* [READING PASSAGE]
In addition to its possible ability to relieve bad breath, some people may use tongue scraping to reduce potentially harmful bacteria in the mouth that could cause cavities, gingivitis, or mouth ulcers.

Some research studies looking at this possible benefit include the following:

  • A 2017 study found that in people with periodontitis, cleaning the tongue with a tongue scraper or a toothbrush for 2 weeks neither reduced the number of bacteria in the saliva and tongue coating nor influenced the person’s taste sensations or breath odor. However, the participants did report that their tongue felt cleaner at the end of the study.
  • A small-scale 2007 study involving 30 people found that using a nylon toothbrush to clean the tongue reduced the amount of Candida yeast in the mouth but that using a plastic or metal tongue scraper was ineffective.
  • The findings of a 2015 randomized clinical trial suggest that tongue scraping, tongue brushing, and saline rinsing in children have a more significant effect on the bacteria that cause cavities than just brushing alone.

Most studies or reviews on this topic have small sample sizes, which makes it difficult for scientists to make firm conclusions regarding tongue scraping and its benefits.

People should note that tongue scraping will not treat medical conditions, such as thrush.

Tongue scraping is relatively easy to perform and requires minimal equipment. A person can use a specific tongue scraper or a toothbrush. Tongue scrapers are available in metal or plastic. They tend to be either a spoon-like shape or a U-shaped metal device with two handles.

People can use the following steps to scrape the tongue:

  • After brushing and flossing, open the mouth wide and place the tongue scraper on the furthest reachable point on the back of the tongue.
  • Apply gentle pressure and pull the scraper forward toward the tip of the tongue. The scraper should not hurt.
  • Rinse the scraper with warm water after the first pass.
  • Repeat the scraping process as necessary.
  • Swish the mouth with water and then spit it out.
  • Wash the tongue scraper thoroughly with soap and warm water. Store the tongue scraper in a clean, dry place between uses.

A person may wish to repeat this process throughout the day as bacteria and sulfur compounds build up continuously.

Tongue scraping is a painless and low risk procedure.

If tongue scraping causes pain or bleeding, the person should stop using the scraper. They might be using it with too much force, or there may be uneven edges on the scraper that could be injuring the tongue.

It is important to avoid placing the scraper too far back on the tongue, as this can activate the gag reflex.

* [APPLY WHAT YOU READ]
- 1) Answer these questions from the tongue-scraping passage:
(a) Which two materials are tongue scrapers available in?
(b) How many people took part in the small-scale 2007 study?
(c) What can happen if the scraper is placed too far back on the tongue?
- 2) From the tongue-scraping passage, extract the stretch from "Most studies or" through "back of the tongue.", copying it word for word.
The collected data after this point is separate material and is not part of the tongue-scraping passage.

Collected data
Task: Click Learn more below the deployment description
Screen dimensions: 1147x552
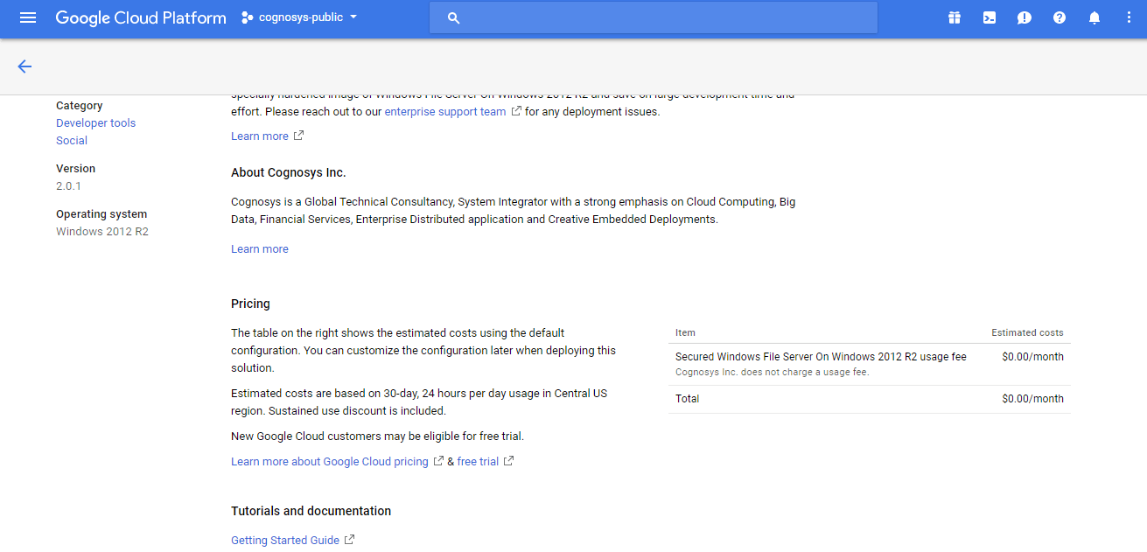Action: click(x=260, y=136)

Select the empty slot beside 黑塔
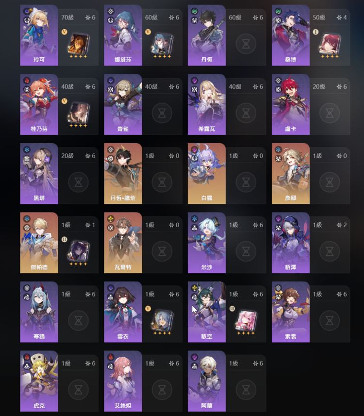coord(78,182)
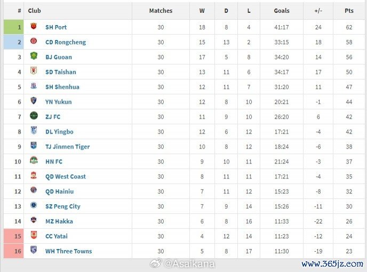
Task: Open the SH Shenhua team link
Action: [62, 87]
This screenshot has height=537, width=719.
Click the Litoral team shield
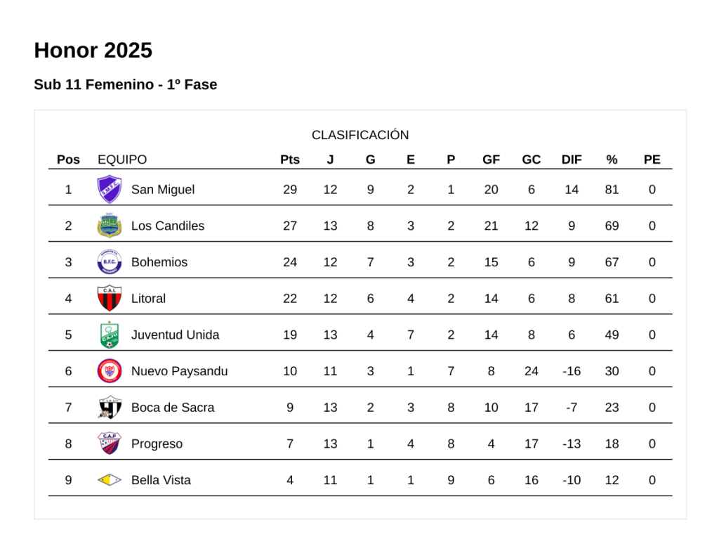click(109, 298)
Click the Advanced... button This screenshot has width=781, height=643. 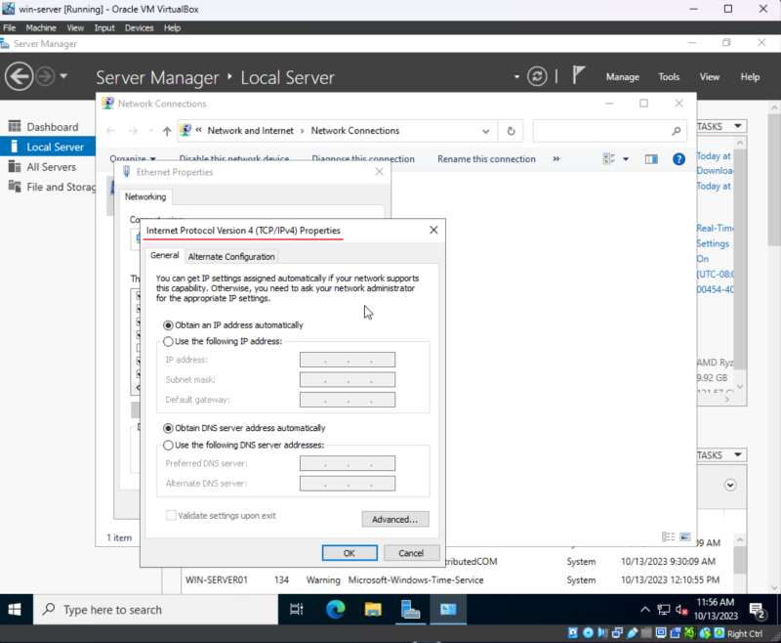click(394, 519)
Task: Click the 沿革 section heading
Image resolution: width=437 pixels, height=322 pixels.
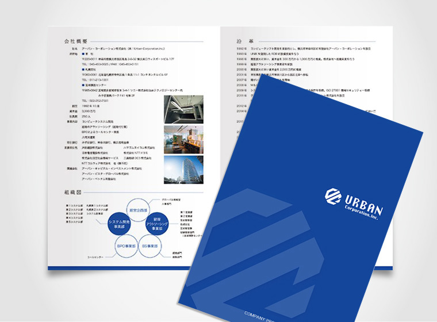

* [SOLVED TASKS]
- 1)
(a) Metal or plastic.
(b) 30 people.
(c) It can activate the gag reflex.

- 2)
Most studies or reviews on this topic have small sample sizes, which makes it difficult for scientists to make firm conclusions regarding tongue scraping and its benefits.

People should note that tongue scraping will not treat medical conditions, such as thrush.

Tongue scraping is relatively easy to perform and requires minimal equipment. A person can use a specific tongue scraper or a toothbrush. Tongue scrapers are available in metal or plastic. They tend to be either a spoon-like shape or a U-shaped metal device with two handles.

People can use the following steps to scrape the tongue:

  • After brushing and flossing, open the mouth wide and place the tongue scraper on the furthest reachable point on the back of the tongue.